> **WHAT IS EXPECTED**
Set down every one of the following records line for line, changing nothing.
(begin)
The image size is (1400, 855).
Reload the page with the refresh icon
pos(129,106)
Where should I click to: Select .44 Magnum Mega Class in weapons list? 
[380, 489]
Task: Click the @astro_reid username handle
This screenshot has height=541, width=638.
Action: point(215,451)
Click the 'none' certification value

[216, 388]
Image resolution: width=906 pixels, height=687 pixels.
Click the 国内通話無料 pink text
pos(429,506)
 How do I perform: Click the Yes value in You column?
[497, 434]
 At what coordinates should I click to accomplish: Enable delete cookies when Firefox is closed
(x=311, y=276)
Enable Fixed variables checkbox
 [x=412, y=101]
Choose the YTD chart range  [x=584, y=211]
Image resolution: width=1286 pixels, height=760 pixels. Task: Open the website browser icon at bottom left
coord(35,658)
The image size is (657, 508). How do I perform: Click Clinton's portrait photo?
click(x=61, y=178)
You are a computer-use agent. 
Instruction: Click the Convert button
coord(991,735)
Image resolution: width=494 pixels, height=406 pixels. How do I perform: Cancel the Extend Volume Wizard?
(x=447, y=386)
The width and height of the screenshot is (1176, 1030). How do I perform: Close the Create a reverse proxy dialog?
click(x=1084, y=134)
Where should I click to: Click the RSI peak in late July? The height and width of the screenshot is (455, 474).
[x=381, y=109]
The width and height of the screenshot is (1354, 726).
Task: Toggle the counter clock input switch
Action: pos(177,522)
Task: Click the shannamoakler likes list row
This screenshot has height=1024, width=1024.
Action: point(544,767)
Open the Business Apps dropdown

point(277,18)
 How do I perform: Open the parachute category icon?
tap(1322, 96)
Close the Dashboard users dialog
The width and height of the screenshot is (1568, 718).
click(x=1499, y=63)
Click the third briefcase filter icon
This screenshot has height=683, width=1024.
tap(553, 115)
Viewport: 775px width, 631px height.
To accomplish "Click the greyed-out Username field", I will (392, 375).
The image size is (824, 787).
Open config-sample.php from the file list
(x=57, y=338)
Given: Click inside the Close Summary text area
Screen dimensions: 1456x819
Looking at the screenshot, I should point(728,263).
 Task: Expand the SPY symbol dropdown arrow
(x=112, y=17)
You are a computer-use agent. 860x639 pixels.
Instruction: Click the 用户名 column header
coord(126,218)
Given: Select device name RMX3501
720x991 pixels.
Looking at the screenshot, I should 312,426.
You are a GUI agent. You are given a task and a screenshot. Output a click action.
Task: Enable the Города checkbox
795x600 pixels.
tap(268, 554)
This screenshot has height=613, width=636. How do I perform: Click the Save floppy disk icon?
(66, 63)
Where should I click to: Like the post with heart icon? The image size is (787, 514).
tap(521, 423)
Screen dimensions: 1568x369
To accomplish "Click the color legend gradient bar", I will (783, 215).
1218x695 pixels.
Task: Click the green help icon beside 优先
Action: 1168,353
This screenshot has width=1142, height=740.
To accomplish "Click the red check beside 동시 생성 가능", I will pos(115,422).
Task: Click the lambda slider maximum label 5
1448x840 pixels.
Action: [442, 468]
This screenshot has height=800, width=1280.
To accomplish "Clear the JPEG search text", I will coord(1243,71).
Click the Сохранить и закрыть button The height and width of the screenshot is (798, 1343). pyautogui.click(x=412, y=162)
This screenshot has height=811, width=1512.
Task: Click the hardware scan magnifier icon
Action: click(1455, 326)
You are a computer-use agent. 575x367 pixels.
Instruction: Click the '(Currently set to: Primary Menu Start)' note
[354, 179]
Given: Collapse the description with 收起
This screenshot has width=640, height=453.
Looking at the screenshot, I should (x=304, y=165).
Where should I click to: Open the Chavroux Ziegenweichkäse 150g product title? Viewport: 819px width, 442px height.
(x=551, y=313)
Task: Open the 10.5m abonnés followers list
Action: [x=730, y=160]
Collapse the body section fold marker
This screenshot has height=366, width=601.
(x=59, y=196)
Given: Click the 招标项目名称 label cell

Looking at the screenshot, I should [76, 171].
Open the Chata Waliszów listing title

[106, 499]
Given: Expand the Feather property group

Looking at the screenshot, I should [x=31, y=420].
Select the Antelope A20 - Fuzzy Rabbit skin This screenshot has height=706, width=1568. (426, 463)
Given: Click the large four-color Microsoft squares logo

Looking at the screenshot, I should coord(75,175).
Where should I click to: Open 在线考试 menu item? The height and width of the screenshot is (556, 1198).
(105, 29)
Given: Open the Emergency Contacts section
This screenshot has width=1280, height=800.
(end)
> **WRITTEN SOLUTION**
The image size is (1400, 855).
Reload the page with the refresh icon
pos(129,106)
Where should I click to: Select .44 Magnum Mega Class in weapons list? 
[380, 489]
Task: Click the @astro_reid username handle
This screenshot has height=541, width=638.
Action: point(215,451)
Click the 'none' certification value

[216, 388]
Image resolution: width=906 pixels, height=687 pixels.
Click the 国内通話無料 pink text
pos(429,506)
 How do I perform: Click the Yes value in You column?
[497, 434]
 At what coordinates should I click to accomplish: Enable delete cookies when Firefox is closed
(x=311, y=276)
Enable Fixed variables checkbox
 [x=412, y=101]
Choose the YTD chart range  [x=584, y=211]
Image resolution: width=1286 pixels, height=760 pixels. Task: Open the website browser icon at bottom left
coord(35,658)
The image size is (657, 508). How do I perform: Click Clinton's portrait photo?
click(x=61, y=178)
You are a computer-use agent. 
Instruction: Click the Convert button
coord(991,735)
Image resolution: width=494 pixels, height=406 pixels. How do I perform: Cancel the Extend Volume Wizard?
(x=447, y=386)
The width and height of the screenshot is (1176, 1030). How do I perform: Close the Create a reverse proxy dialog?
click(x=1084, y=134)
Where should I click to: Click the RSI peak in late July? The height and width of the screenshot is (455, 474).
[x=381, y=109]
The width and height of the screenshot is (1354, 726).
Task: Toggle the counter clock input switch
Action: pos(177,522)
Task: Click the shannamoakler likes list row
This screenshot has height=1024, width=1024.
Action: point(544,767)
Open the Business Apps dropdown

point(277,18)
 How do I perform: Open the parachute category icon?
tap(1322, 96)
Close the Dashboard users dialog
The width and height of the screenshot is (1568, 718).
click(x=1499, y=63)
Click the third briefcase filter icon
This screenshot has height=683, width=1024.
tap(553, 115)
Viewport: 775px width, 631px height.
To accomplish "Click the greyed-out Username field", I will (392, 375).
The image size is (824, 787).
Open config-sample.php from the file list
(x=57, y=338)
Given: Click inside the Close Summary text area
Screen dimensions: 1456x819
Looking at the screenshot, I should point(728,263).
 Task: Expand the SPY symbol dropdown arrow
(x=112, y=17)
You are a computer-use agent. 860x639 pixels.
Instruction: Click the 用户名 column header
coord(126,218)
Given: Select device name RMX3501
720x991 pixels.
Looking at the screenshot, I should 312,426.
You are a GUI agent. You are given a task and a screenshot. Output a click action.
Task: Enable the Города checkbox
795x600 pixels.
tap(268, 554)
This screenshot has height=613, width=636. How do I perform: Click the Save floppy disk icon?
(66, 63)
Where should I click to: Like the post with heart icon? The image size is (787, 514).
tap(521, 423)
Screen dimensions: 1568x369
To accomplish "Click the color legend gradient bar", I will (783, 215).
1218x695 pixels.
Task: Click the green help icon beside 优先
Action: 1168,353
This screenshot has width=1142, height=740.
To accomplish "Click the red check beside 동시 생성 가능", I will pos(115,422).
Task: Click the lambda slider maximum label 5
1448x840 pixels.
Action: [442, 468]
This screenshot has height=800, width=1280.
To accomplish "Clear the JPEG search text", I will coord(1243,71).
Click the Сохранить и закрыть button The height and width of the screenshot is (798, 1343). pyautogui.click(x=412, y=162)
This screenshot has height=811, width=1512.
Task: Click the hardware scan magnifier icon
Action: click(1455, 326)
You are a computer-use agent. 575x367 pixels.
Instruction: Click the '(Currently set to: Primary Menu Start)' note
[354, 179]
Given: Collapse the description with 收起
This screenshot has width=640, height=453.
Looking at the screenshot, I should (x=304, y=165).
Where should I click to: Open the Chavroux Ziegenweichkäse 150g product title? Viewport: 819px width, 442px height.
(x=551, y=313)
Task: Open the 10.5m abonnés followers list
Action: [x=730, y=160]
Collapse the body section fold marker
This screenshot has height=366, width=601.
(x=59, y=196)
Given: Click the 招标项目名称 label cell

Looking at the screenshot, I should [76, 171].
Open the Chata Waliszów listing title

[106, 499]
Given: Expand the Feather property group

Looking at the screenshot, I should [x=31, y=420].
Select the Antelope A20 - Fuzzy Rabbit skin This screenshot has height=706, width=1568. (426, 463)
Given: Click the large four-color Microsoft squares logo

Looking at the screenshot, I should coord(75,175).
Where should I click to: Open 在线考试 menu item? The height and width of the screenshot is (556, 1198).
(105, 29)
Given: Open the Emergency Contacts section
This screenshot has width=1280, height=800.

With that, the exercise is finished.